When I came across to see how things were going, I discovered that Carl had given them all names (like KFC) and announced that he was having chicken for dinner tonight. It didn't deter them though.


Juliet and I decided to explore the stream further upstream from the dig site and were very surprised to find copious quantities of pottery along the stream bed. As yet we don't know how old some of the pieces are but many were definitely Romano-British (coarseware and fineware) so I took them back and washed them, after which Carolyn did the necessary finds recording and bagging.

I had not realised that Carl was taking surreptitious photos of me talking to two of our new members at lunchtime.


Over in the test pit field, the diggers pressed on despite ridiculously hard clay until by late afternoon they had reached a depth of about 80cm. They were working under four of our pop-up gazebos to keep the occasional drizzle off. I'm pleased to say that I think all of our new members who were digging managed to find some interesting artefacts.


In the late afternoon I put the drone up, partly as a demo and partly to see if there were any cropmarks. I could still clearly see cropmarks where we think a trackway ran from the villa's gateway across the fields and through the school playing field towards Stroudbridge. This is a drone view of our dig area today.


What I find quite striking in the field, and you can see it in the above photo, is the spider's web of huge cracks in the soil caused by the dry weather. Some of the cracks are 30cm or more deep. That said, it is amazing how quickly the grass turns green after a few rain showers.

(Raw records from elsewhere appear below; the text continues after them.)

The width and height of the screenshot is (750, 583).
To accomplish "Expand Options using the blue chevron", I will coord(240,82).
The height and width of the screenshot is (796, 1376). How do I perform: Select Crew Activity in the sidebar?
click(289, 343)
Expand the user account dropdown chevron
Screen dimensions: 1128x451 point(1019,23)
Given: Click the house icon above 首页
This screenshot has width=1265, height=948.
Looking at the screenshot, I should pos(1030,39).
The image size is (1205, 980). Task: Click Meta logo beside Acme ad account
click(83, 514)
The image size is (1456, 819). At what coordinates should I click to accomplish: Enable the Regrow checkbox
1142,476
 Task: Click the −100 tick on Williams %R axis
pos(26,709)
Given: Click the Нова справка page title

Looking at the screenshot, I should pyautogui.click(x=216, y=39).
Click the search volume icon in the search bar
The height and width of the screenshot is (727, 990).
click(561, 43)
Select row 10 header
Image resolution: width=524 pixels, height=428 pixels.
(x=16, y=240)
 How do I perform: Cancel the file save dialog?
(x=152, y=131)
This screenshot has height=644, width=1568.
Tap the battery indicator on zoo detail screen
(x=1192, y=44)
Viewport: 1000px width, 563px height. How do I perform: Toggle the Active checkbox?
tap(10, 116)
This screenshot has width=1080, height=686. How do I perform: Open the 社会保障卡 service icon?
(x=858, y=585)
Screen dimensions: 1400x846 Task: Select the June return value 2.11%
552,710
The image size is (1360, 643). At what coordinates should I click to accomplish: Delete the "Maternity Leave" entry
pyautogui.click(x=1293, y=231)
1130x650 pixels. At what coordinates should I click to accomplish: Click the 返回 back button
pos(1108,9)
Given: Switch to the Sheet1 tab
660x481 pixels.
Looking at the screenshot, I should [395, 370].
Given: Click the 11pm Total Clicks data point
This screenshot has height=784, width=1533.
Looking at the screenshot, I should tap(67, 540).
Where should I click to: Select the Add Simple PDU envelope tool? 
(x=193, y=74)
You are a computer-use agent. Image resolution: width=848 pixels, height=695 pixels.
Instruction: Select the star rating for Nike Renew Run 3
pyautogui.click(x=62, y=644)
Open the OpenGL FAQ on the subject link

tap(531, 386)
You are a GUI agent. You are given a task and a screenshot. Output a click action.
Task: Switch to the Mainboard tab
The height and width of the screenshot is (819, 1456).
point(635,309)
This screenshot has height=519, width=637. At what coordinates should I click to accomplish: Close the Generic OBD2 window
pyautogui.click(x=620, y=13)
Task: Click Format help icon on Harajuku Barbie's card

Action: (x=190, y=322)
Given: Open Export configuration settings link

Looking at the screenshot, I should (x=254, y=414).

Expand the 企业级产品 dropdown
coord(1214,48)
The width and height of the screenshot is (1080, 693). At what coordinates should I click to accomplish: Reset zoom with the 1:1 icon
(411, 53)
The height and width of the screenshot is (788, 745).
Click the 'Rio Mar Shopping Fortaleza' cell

Those digging the test pits did a sondage in each to see whether there was any significant archaeology below the 80cm level and then Juliet made the decision to fill in the test pits and start a third, close to the hedge in the image above, where we had found lots of CBM last year before running out of time.

To round off the weekend, Carl sent me his geophys plots this evening. First, this is the resistivity plot from the paddock where we have done 5 grid squares, each 20m x 20m:


Carl comments that it is unusually blotchy and thinks that the heavy rain is sitting in pockets in the top 10cm or so of the soil. That said, I think I can see the linear feature I have been looking for running horizontally across the top of the bottom-right grid square. As for magnetometry, this is the plot from the single 20m square we did at the end of the afternoon in the dig field, over an area of higher ground:


What I think it shows is a couple of off-the-scale readings (green blobs) where last year we dug through Romano-British archaeology only to find a manhole cover a couple of feet underneath. I think the sewage pipe that Southern Water has been trying to find, which we discovered for the last year when doing resistivity, runs almost horizontally through the centre of the image.